ALS Support Group is a Wish Fulfilled



September 29, 2006
By Alison Herget, Keyport Bureau

Joan Dancy’s doctor told her she was just going through menopause. Another even suggested she see a psychiatrist.

But Terry Magovern knew something was gravely wrong with his fiancee. After seeking advice from a variety of medical professionals, Dancy received her final diagnosis — amyotrophic lateral sclerosis, more commonly known as ALS,
or Lou Gehrig’s disease, a progressive neuromuscular disorder that has no known cure.

Almost four years later she was dead — at the age of 54.

But before Dancy, a Middletown resident and mother of two, passed away on July 16, 2005, she passed along a wish to her fiance: to have a grassroots organization established to help patients and families dealing with ALS, an always-fatal disease.

“She didn’t want anyone else to go through what she went through,” said Magovern, 60, of Rumson. He said he and Dancy had to turn to the Greater Philadelphia Chapter of the ALS Association for help because local resources were nowhere to be found.

Dancy’s wishes have come to fruition. With the help of Riverview Medical Center, Red Bank, and local businesses and organizations, Magovern has recently been able to start the Joan Dancy and People with ALS Support Group. It is one of a handful of support groups in the state for ALS, which he and experts often call “the silent disease” because there is little public awareness about it. There is a group in Egg Harbor Township and another in Lawrenceville.

The nonprofit organization awards direct grants to ALS patients and their families to help with transportation costs, medical care or any other services needed as a result of the illness. It also holds monthly support meetings at Riverview Medical Center for those affected by the illness.

“Not only the patient has ALS, the family has ALS,” explained Jeffrey M. Welch, vice president of operations at Riverview, who said caring for an ALS patient often requires the help of many.

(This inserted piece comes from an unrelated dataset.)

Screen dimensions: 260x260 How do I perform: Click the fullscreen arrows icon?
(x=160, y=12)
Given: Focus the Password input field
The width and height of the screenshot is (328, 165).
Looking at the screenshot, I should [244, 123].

Ellen Barney, 51, of Red Bank can attest to that. Her husband, Glenn Barney, 49, has been living with ALS for almost seven years.

He now has trouble speaking and has lost the use of his arms. He needs assistance when eating, shaving and bathing, among other daily activities, his wife said.

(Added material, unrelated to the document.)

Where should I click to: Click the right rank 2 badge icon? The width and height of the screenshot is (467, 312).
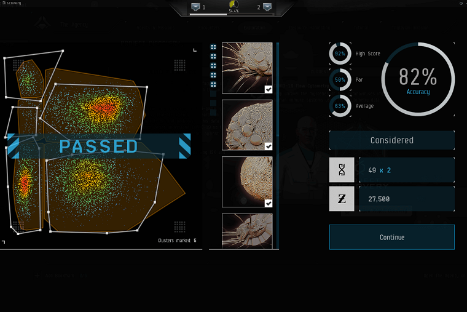267,7
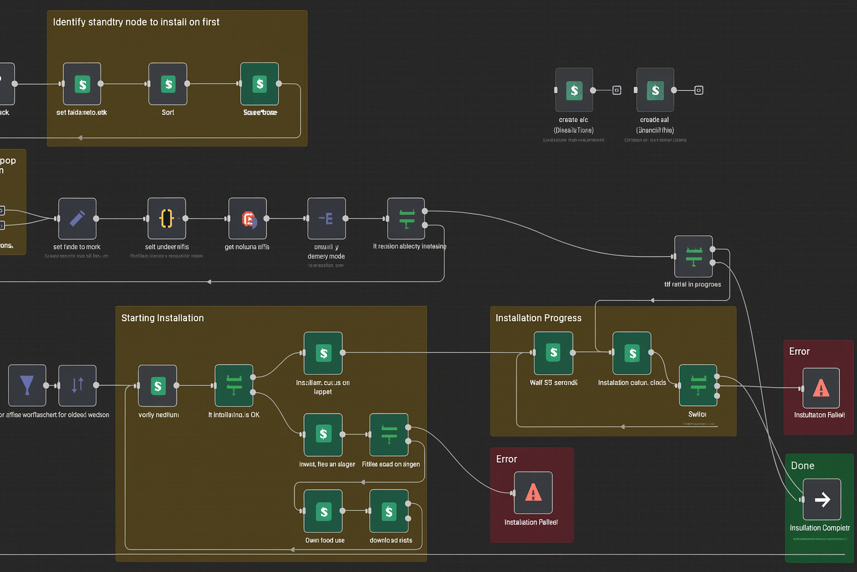The image size is (857, 572).
Task: Click the funnel filter node icon
Action: [27, 385]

“We’ve been blessed because we have a lot of good people in our lives,” said Ellen Barney, who has to balance taking care of her husband with caring for her 9-year-old son and working a full-time job as a sales representative for Quest Diagnostics. “It’s a very difficult disease to deal with. I think all the time about people who have to deal with this alone. I don’t know how they do it.”

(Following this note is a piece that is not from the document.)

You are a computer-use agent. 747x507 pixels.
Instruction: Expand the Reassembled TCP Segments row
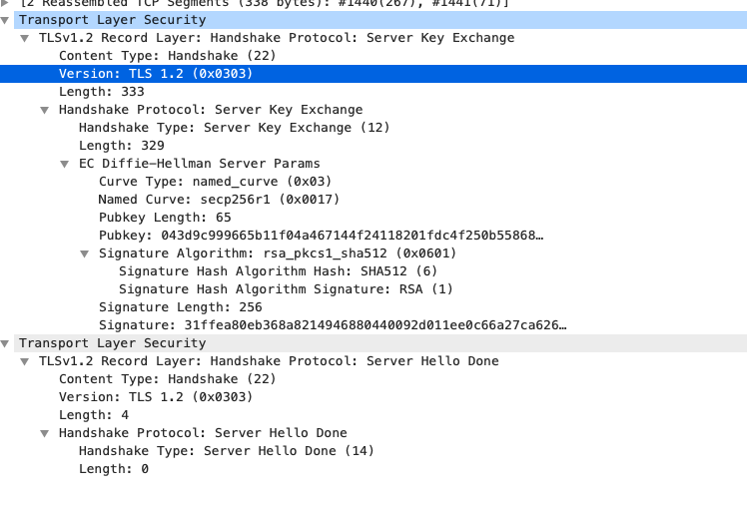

The support group was able to facilitate visits from a nurse with the Visiting Nurses Association of Central Jersey. The nurse comes to the family’s house to give Glenn Barney a meal and keep him company during lunchtime.

Fulfilling Dancy’s dying wish has also been possible with the help of Saker ShopRites, a member of the ShopRite supermarket cooperative. It has been collecting donations at check-out stands in its 26 stores in central New Jersey since after Labor Day. Sunday will be the last day of this leg of the campaign.

Customers are being asked to contribute from $1 to $4. If the shopper makes a $4 donation, the company matches it and all proceeds go directly to the Joan Dancy and People with ALS Support Group, said Richard J. Saker, president and chief executive officer of Saker ShopRites.

More than $110,000 has already been raised, which includes the company-match amount, Saker said.

“This is the type of program that doesn’t break anybody,” Saker said. “This is the kind of program that makes a difference.”